Northern and Western blot analysis of WOR1 expression. (A) Northern blot analysis of total RNA isolated from strains grown under conditions that induce the pMET3-WOR1 construct. The relevant genotypes are indicated above each lane (all strains are a strains). RPL5 serves as a loading control. (B) Immunoblot analysis of Wor1 protein levels in white and opaque cells of several different strains. Wor1 was detected in WCE by using an antibody (α-Wor1) generated against a peptide portion of Wor1. Strain 1 (a, wor1Δ) controls for nonspecific binding of the antibody. Strain 2 (CAF2-1, a, white) and strain 3 (CAF2-1, a, opaque) show the differential expression of Wor1 between white and opaque cells. Strain 4 (a, pMET3-WOR1), strain 5 (a, wor1Δ + pMET3-WOR1), and strain 6 (a/α, pMET3-WOR1) show that the pMET3-WOR1 construct is tightly regulated by media conditions and that the protein is not grossly overexpressed. Strain 7 (SN87, a, white) and strain 8 (SN87, a, opaque) again show the differential expression of Wor1 in white versus opaque cells. The blot was stripped and reprobed with α-Tub1 as a loading control. “ON” and “OFF” indicate media conditions used to regulate the pMET3-WOR1 construct, as described in Fig. 2.

Fig. 4.

Wor1 protein is bound to the region upstream of its gene. ChIP was performed with α-Wor1 antibodies in wild-type a opaque, wild-type a white, wild-type a/α, and wor1Δ a strains. Wor1 ChIP enrichment was detected by quantitative PCR at ≈250-bp intervals across the 10.3-kb intergenic region. Shown are enrichment values at each position upstream of WOR1 relative to a control gene (ADE2) that is not regulated by white–opaque switching.

Fig. 5.

Ectopic expression of WOR1 in a/α cells induces opaque-like characteristics. Ectopic expression of WOR1 was regulated by using the pMET3-WOR1 construct in a/α strains. (A) Ectopic expression of WOR1 causes white cells to resemble opaque cells in appearance. Cell dimensions were measured in differential interference contrast images, and populations of cells were compared based on the distribution of length/width ratios for 50 cells per strain for each condition. “ON” and “OFF” indicate media conditions used to regulate the pMET3-WOR1 construct, as described in Fig. 2. (B) Ectopic expression of WOR1 in white cells causes them to express genes characteristic of opaque cells.
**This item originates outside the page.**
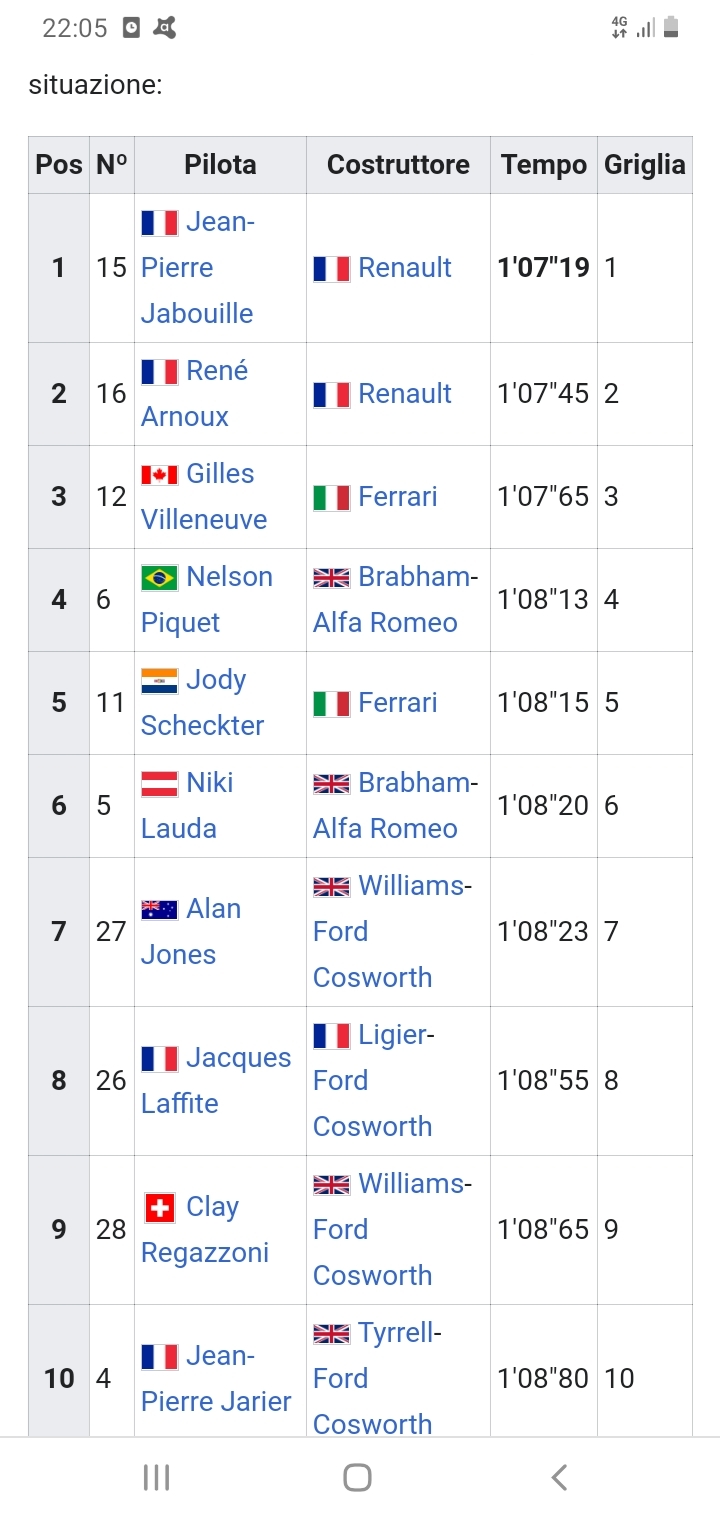Viewport: 720px width, 1520px height.
Task: Tap the Canadian flag beside Gilles Villeneuve
Action: coord(159,474)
Quantitative RT-PCR was used to monitor transcription of the white-specific genes WH11 and EFG1 and the opaque-specific genes SAP1 and OP4 under conditions that induce the pMET3-WOR1 construct. All values were normalized to PAT1, a transcript that is not regulated by white–opaque switching.

Fig. 6.

A model for a positive Wor1 feedback loop in regulation of white–opaque switching.